The game against Niagara started somewhat less promisingly for the Elis. Although both teams fired off a solid number of shots in the first two periods — the Bulldogs attempted 13, just a few behind the Purple Eagles’ 15 — the game remained scoreless until the final stanza. At 3:50 in the third, defender Alyssa Clarke ’10 took advantage of a power play to put the Elis on the board. As netminder Jackee Snikeris ’11 continued to stop every Niagara shot that came her way, Howser increased the Bulldogs’ lead to two at 8:13. That alone would have been enough to give them the victory — but then, with just three seconds left to play and the Elis skating short-handed, Clarke added a second goal to her tally, putting the final score at 3-0. It was Snikeris’s third shutout of the season.

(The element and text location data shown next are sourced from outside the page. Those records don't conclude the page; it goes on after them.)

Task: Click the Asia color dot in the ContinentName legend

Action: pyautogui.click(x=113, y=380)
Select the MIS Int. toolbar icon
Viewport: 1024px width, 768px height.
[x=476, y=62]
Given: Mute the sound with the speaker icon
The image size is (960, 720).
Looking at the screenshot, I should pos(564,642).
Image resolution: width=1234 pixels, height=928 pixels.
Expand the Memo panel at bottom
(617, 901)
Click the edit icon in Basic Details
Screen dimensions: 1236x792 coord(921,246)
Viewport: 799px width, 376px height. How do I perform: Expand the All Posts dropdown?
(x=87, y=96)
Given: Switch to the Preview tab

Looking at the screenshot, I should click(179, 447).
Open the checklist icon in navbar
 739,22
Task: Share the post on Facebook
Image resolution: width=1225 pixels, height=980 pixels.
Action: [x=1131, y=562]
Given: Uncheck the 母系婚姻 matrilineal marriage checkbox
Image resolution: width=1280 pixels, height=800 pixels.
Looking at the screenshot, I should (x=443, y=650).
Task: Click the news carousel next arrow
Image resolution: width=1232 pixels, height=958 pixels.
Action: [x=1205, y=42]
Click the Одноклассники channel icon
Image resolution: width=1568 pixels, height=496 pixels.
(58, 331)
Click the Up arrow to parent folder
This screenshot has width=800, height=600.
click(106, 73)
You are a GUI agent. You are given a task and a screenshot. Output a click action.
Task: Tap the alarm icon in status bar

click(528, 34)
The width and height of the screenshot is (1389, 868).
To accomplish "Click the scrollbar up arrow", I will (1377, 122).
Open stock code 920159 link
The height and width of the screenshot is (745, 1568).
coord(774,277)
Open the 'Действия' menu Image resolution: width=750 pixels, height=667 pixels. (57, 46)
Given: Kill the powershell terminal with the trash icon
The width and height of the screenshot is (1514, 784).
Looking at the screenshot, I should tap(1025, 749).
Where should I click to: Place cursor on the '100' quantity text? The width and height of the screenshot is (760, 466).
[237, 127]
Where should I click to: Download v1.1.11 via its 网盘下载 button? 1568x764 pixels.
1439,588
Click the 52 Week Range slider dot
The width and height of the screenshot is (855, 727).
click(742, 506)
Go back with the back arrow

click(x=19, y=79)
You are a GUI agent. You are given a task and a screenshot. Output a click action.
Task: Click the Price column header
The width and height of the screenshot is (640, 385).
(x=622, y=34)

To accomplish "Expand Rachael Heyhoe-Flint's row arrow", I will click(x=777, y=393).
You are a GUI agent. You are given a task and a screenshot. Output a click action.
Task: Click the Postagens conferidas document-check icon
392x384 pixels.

“[Snikeris] played a great game to keep us in there,” Zilis said. “Our defense did a good job of moving men away from the front of the net and preventing odd man rushes.”

“Sometimes we tend to play down to the other team’s level and not focus on our game,” Snikeris added. “In the third, we played our game, got pucks to the net and scored big goals.”

Next weekend, the Bulldogs will return home for the weekend to face conference rivals Colgate (8-11-3, 5-5-2) and Cornell (8-9-1, 5-6-1) as they seek to move out of their current sixth-place ECAC slot. And if Zilis and Snikeris perform as strongly as they did this weekend, they could do just that.

“Both goalies,” Witt said simply, “were fantastic.”